Pemenuhan Kebutuhan Air yang Tidak Seimbang
Di tengah kelangkaan air untuk pemenuhan kebutuhan rumah tangga, pemenuhan air bersih untuk kebutuhan industri pariwisata di Bali Selatan justru berlimpah dan tidak pernah tidak tercukupi. Laporan Badan Pusat Statistik (BPS) Provinsi Bali tahun 2022 menunjukkan bahwa jumlah penggunaan air bersih oleh golongan rumah tangga di Badung mencapai 63.928 m3 per tahun 2020, sedangkan jumlah penggunaan air bersih dari golongan niaga dan industri di Badung jauh lebih kecil yakni 8.120 m3 pada tahun yang sama. Padahal, berdasarkan pemantauan PT Pengembangan Pariwisata Indonesia atau lebih populer dikenal dengan Indonesia Tourism Development Corporation (ITDC) menyebut kebutuhan air bersih khusus di Nusa Dua tahun 2021 diperkirakan mencapai 10.000 m3.
Untuk memenuhi kebutuhan air di sektor pariwisata ini, ITDC bekerjasama dengan perusahaan produsen air PT Perusahaan Air Indonesia Amerika (PAIA) dalam rangka pembangunan infrastruktur dan penyediaan air bersih di Nusa Dua dan Mandalika.
Pembangunan infrastruktur air tersebut begitu jomplang. Jika di Nusa Dua akses terhadap air bersih sudah terakomodir mengingat itu kawasan prioritas bisnis pariwisata, di Pecatu justru sebaliknya. Meskipun masyarakat Pecatu sudah mengeluhkan sulitnya akses air bersih di sana, Perumda Tirta Mangutama tidak bersungguh-sungguh merespon keluhan masyarakat. Kades Pecatu I Made Karyana Yadnya, menduga pertumbuhan akomodasi pariwisata di Badung Selatan berpengaruh terhadap debit air ke rumah tangga. Ia berpendapat bahwa pemenuhan atas kebutuhan air pelanggan masyarakat dengan akomodasi pariwisata tidak seimbang.
Buruknya Infrastruktur Penyediaan Air
Selain di Bali Selatan, pembangunan infrastruktur untuk penyediaan air bersih di Bali Utara juga buruk. Masyarakat Desa Sukadana, Kecamatan Kubu, Kabupaten Karangasem, menghadapi kondisi kelangkaan air yang sama dengan masyarakat di Kuta Selatan. Sulitnya akses terhadap air bersih tersebut juga disebabkan oleh kondisi geografis desa yang berada di 300m permukaan laut. Pemerintah telah membangun reservoir untuk pemenuhan kebutuhan air rumah tangga, namun tidak berlangsung lama karena tingginya biaya perawatan. Pemanfaatan reservoir yang tidak maksimal dan hanya dalam jangka waktu pendek menunjukkan ketidakseriusan pemerintah dalam memenuhi kebutuhan air. Pemerintah mengadopsi prinsip profit oriented alih-alih kesejahteraan publik–jika tidak menghasilkan keuntungan, maka optimalisasi infrastruktur air tidak perlu dilanjutkan.
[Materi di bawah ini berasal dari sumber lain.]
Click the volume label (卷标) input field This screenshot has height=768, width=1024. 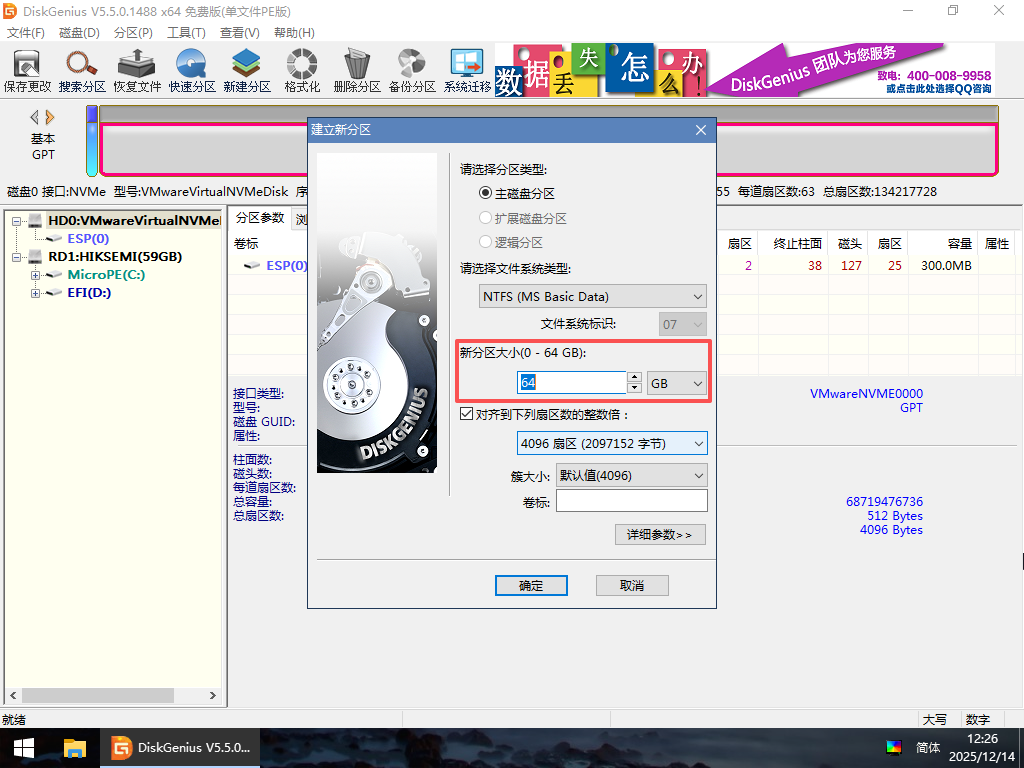click(631, 501)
Tak hanya Kuta Selatan, Kintamani saat ini menjadi salah satu destinasi pariwisata primadona di Bali. Namun, dibalik masifnya pariwisata di sana, tidak sedikit perempuan yang berjuang mengakses air bersih, tepatnya di Banjar Taksu, Kintamani, Bangli. Pembangunan infrastruktur untuk penyediaan air bersih di desa tersebut buruk, sehingga para keluarga di banjar ini berkolektif membangun pipa-pipa air. Tiap Kepala Keluarga (KK) dikenakan uang beban Rp 10.000 per bulan dan biaya pemakaian air tergantung kilometer.
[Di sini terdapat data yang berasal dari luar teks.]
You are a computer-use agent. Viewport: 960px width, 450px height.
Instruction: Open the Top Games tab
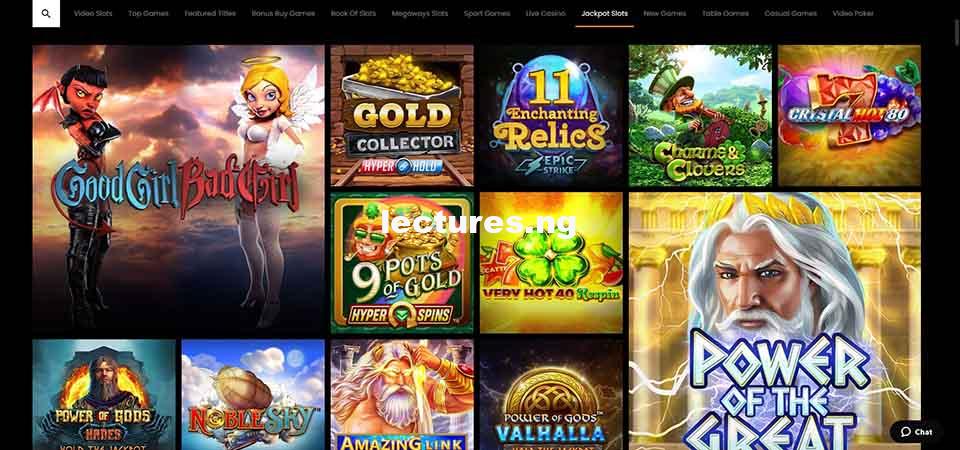point(148,13)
Kelangkaan air karena keterbatasan infrastruktur Perusahaan Daerah Air Minum (PDAM) turut dirasakan warga Desa Besan dan Dawan Kaler, Klungkung. Hingga kini, masyarakat di desa tersebut harus berjuang untuk mengakses air bersih mengingat pipa air PDAM belum menjangkau desa mereka. Masyarakat kemudian memanfaatkan sumber air dari sumur freatis di Pura Tengkada dan Pura Anakan.